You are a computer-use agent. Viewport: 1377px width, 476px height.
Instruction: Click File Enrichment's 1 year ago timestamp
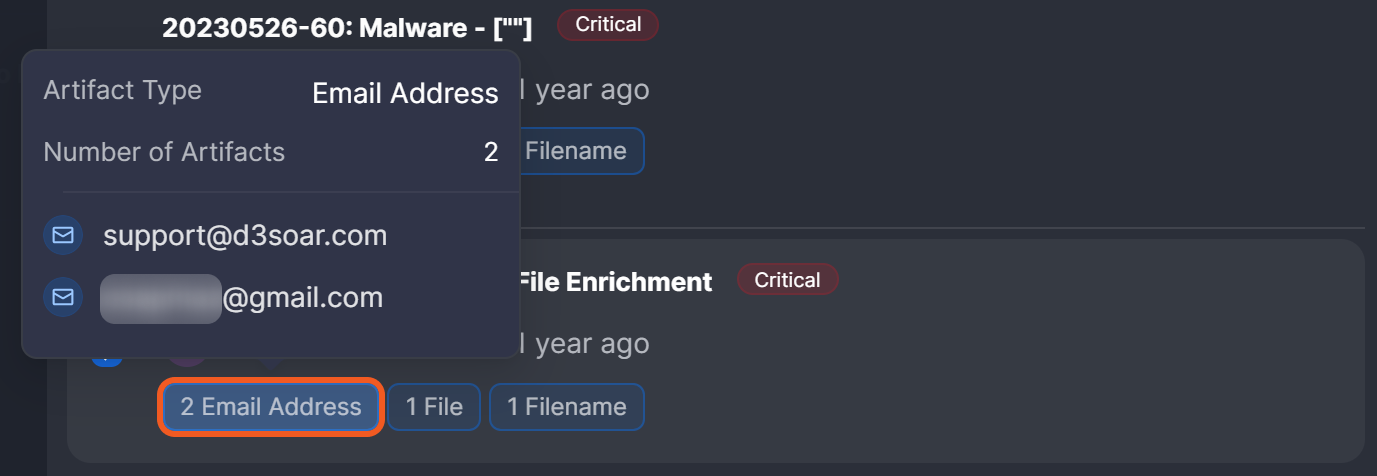click(x=585, y=344)
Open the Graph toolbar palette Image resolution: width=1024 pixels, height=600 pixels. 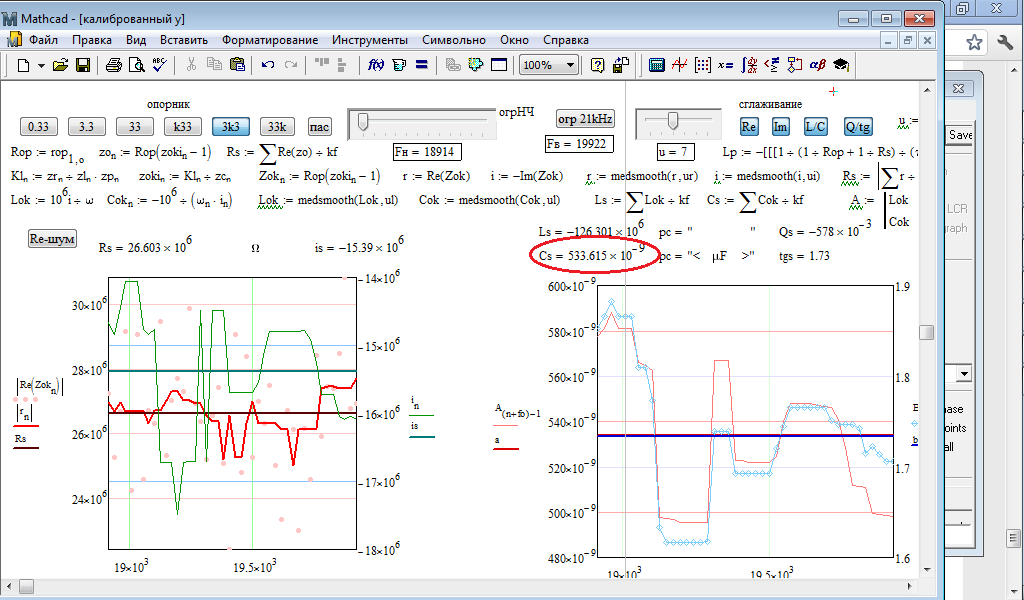679,65
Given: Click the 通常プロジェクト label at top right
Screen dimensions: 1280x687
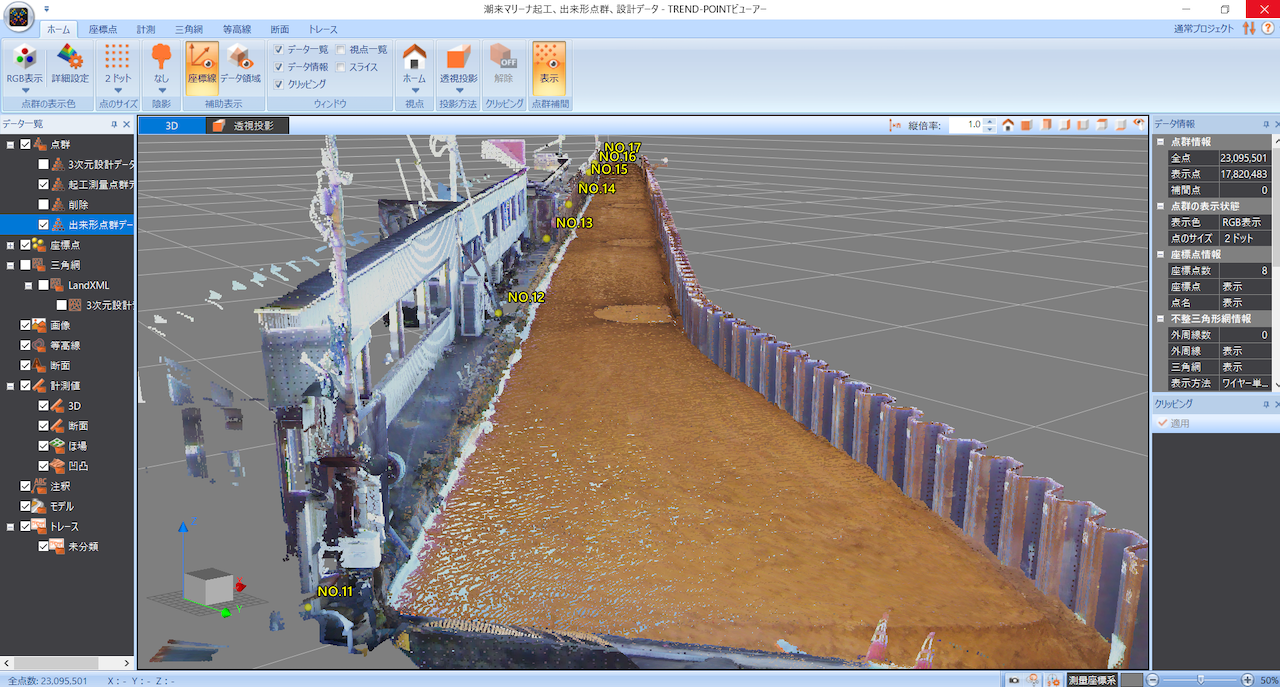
◆ ◆ ◆
EXERCISE OBJECTIVE:
Start at the line that contains "Given: Click the 通常プロジェクト label at top right" and retype every line through the end of the entries above, both ends included. Exclude all pictures.

RESPONSE TO THE EXERCISE:
Given: Click the 通常プロジェクト label at top right
Screen dimensions: 1280x687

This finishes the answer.